## Bloc de texte

━━━━

A 47 ans, Antoine Desrosières n’est pas né de la dernière pluie : un premier court-métrage réalisé en 1985, et un premier long métrage, A la belle étoile, sorti en 1994 avec, en têtes d’affiche, Mathieu Demy, Julie Gayet et Chiara Mastroianni.  Il y a 3 ans, un moyen métrage, Haramiste, un moyen métrage de 40 minutes, lui avait permis de revenir sur le devant de la scène : un film mettant en scène deux sœurs voilées, Rim et Yasmina, partagées entre leurs désirs et les interdits. Pour choisir les interprètes de Rim et de Yasmina, des centaines de jeunes comédiennes avaient été auditionnées. Le choix s’était porté sur Inas Chanti et Souad Arsane. On retrouve ces deux comédiennes dans A genoux les gars, film qui faisait partie de la sélection Un Certain Regard du dernier Festival de Cannes. Elles s’appellent toujours Rim et Yasmina, mais leurs aventures sont différentes.

Synopsis : En l’absence de sa sœur Rim, que faisait Yasmina dans un parking avec Salim et Majid, leurs petits copains ? Si Rim ne sait rien, c’est parce que Yasmina fait tout pour qu’elle ne l’apprenne pas. Quoi donc ? L’inavouable… le pire… la honte XXL, le tout immortalisé par Salim dans une vidéo potentiellement très volatile.

Relation consentie ou viol ?

Pour une fois, la lecture du synopsis est presque suffisante pour raconter l’histoire du film dans son intégralité. Sauf que ce synopsis n’évoque pas ce qui est au cœur du film et qui est particulièrement d’actualité en ce moment : dans une relation sexuelle, quelle qu’elle soit, y a-t-il vraiment consentement lorsque un homme arrive à ses fins grâce à un subterfuge qui lui a permis de « retourner » le cerveau d’une femme ? Et si, lorsqu’il y a une telle manipulation, on parlait tout simplement de viol ! Et quid du chantage à la sextape ? Par ailleurs, si le film peut se résumer en quelques mots, cela ne veut pas dire qu’il ne s’y passe pas grand chose, loin s’en faut. Et des mots, on ne cesse d’en entendre, car A genoux les gars est un film dans lequel la tchatche est reine, un peu trop même. Une tchatche des banlieues, avec des répliques qui fusent, des répliques qui, parfois, font rire, qui, parfois, peuvent atterrer une partie des spectateurs, la combinaison des deux réactions n’étant pas interdite !

Les rapports filles / garçons ont-ils vraiment changé ?

C’est donc un sujet grave qu’Antoine Desrosières a choisi de traiter et ce, sur le mode de la comédie. Dans Haramiste, son but était de montrer comment l’interdit produisait de la frustration. Dans A genoux les gars, on est un cran plus loin, lorsque, de la frustration, nait la violence. Au travers de chansons choisies pour accompagner le film, il a tenu aussi à montrer que la révolution sexuelle de la fin des années 60 a beaucoup moins changé les choses en ce qui concerne les rapports entre les filles et les garçons que ce que l’on croit généralement. La preuve, le réalisateur l’apporte donc avec 7 chansons antérieures à 1968, des chansons yé-yé aux titres évocateurs. Parmi ces 7 chansons, « les garçons sont des brigands », dont les paroles, très explicites, ont été écrites en 1964 par Marie-Hélène Fraïsse, une jeune fille de 17 ans à l’époque, et « Je suis libre », adaptation en français de « You don’t own me » (tu ne me possèdes pas), grand succès de Lesley Gore en 1963. Plus, bien sûr, la chanson qui a donné son titre au film, interprétée en 1965 par Anne-Marie Vincent.

━━━━

## Données affichées
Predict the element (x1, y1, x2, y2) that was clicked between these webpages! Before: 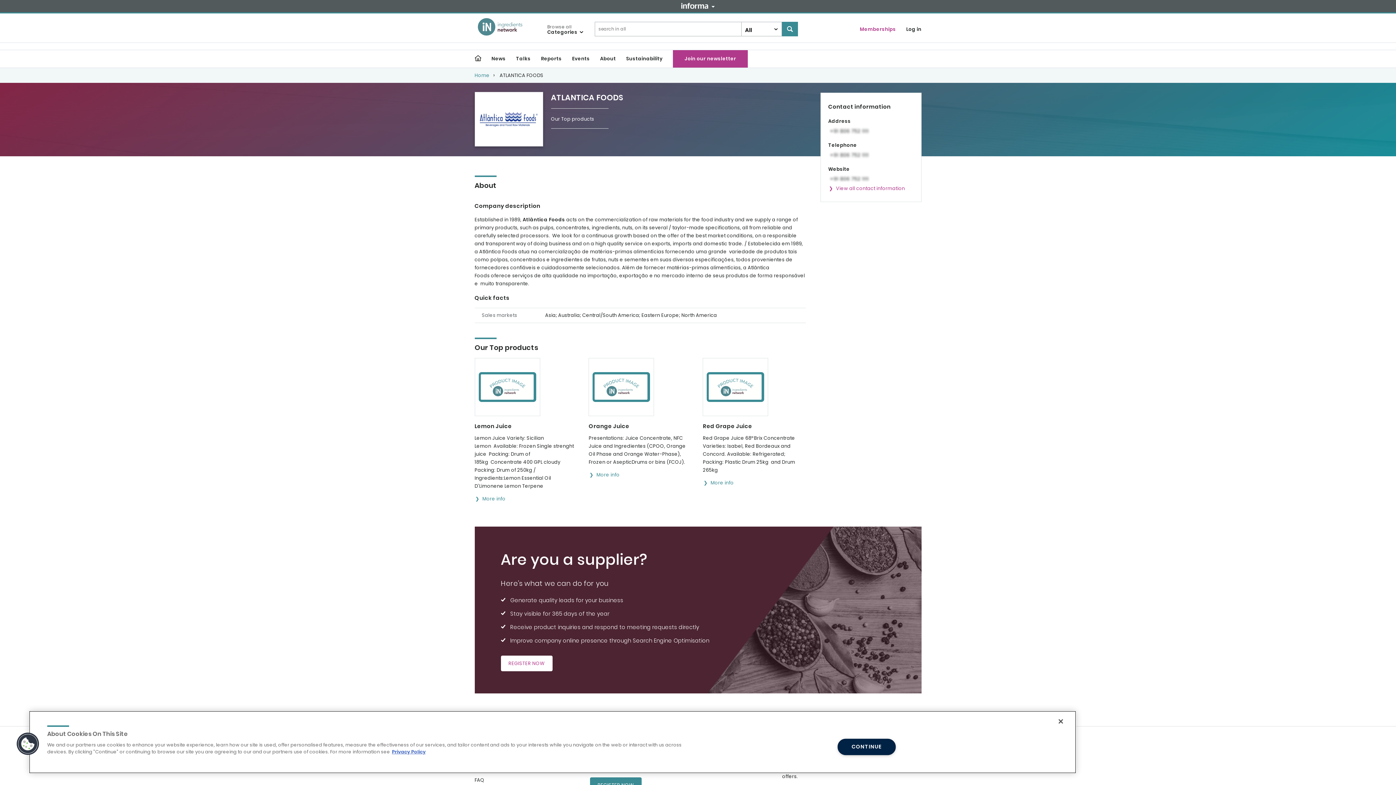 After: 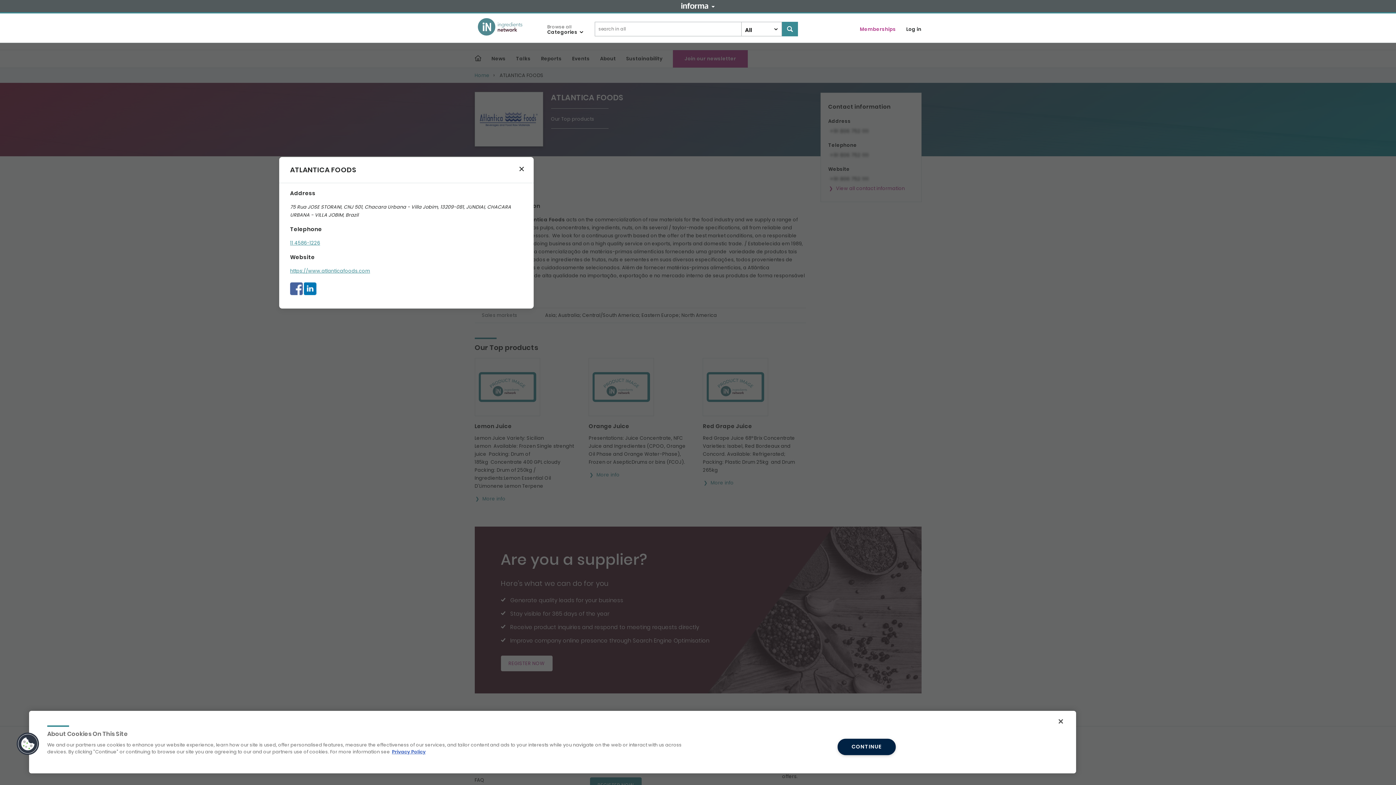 Action: label: View all contact information bbox: (828, 184, 914, 192)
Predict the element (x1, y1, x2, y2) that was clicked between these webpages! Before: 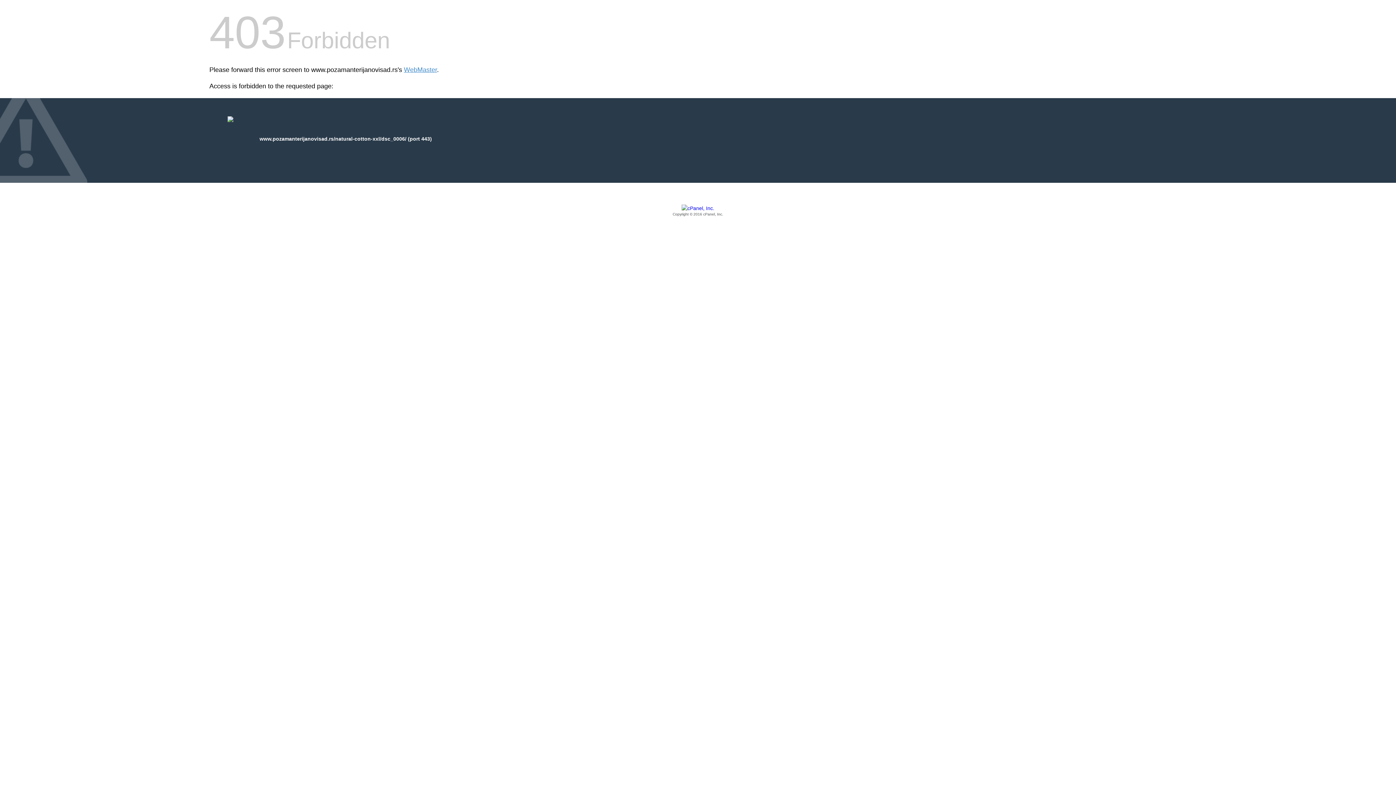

━━━━

## Énoncé
Recopiez fidèlement le passage du texte sur A genoux les gars qui commence par « Synopsis : En » et se poursuit jusqu'à « potentiellement très volatile. ». Les lignes forment un matériau à part, indépendant du texte sur A genoux les gars.

## Réponse
Synopsis : En l’absence de sa sœur Rim, que faisait Yasmina dans un parking avec Salim et Majid, leurs petits copains ? Si Rim ne sait rien, c’est parce que Yasmina fait tout pour qu’elle ne l’apprenne pas. Quoi donc ? L’inavouable… le pire… la honte XXL, le tout immortalisé par Salim dans une vidéo potentiellement très volatile.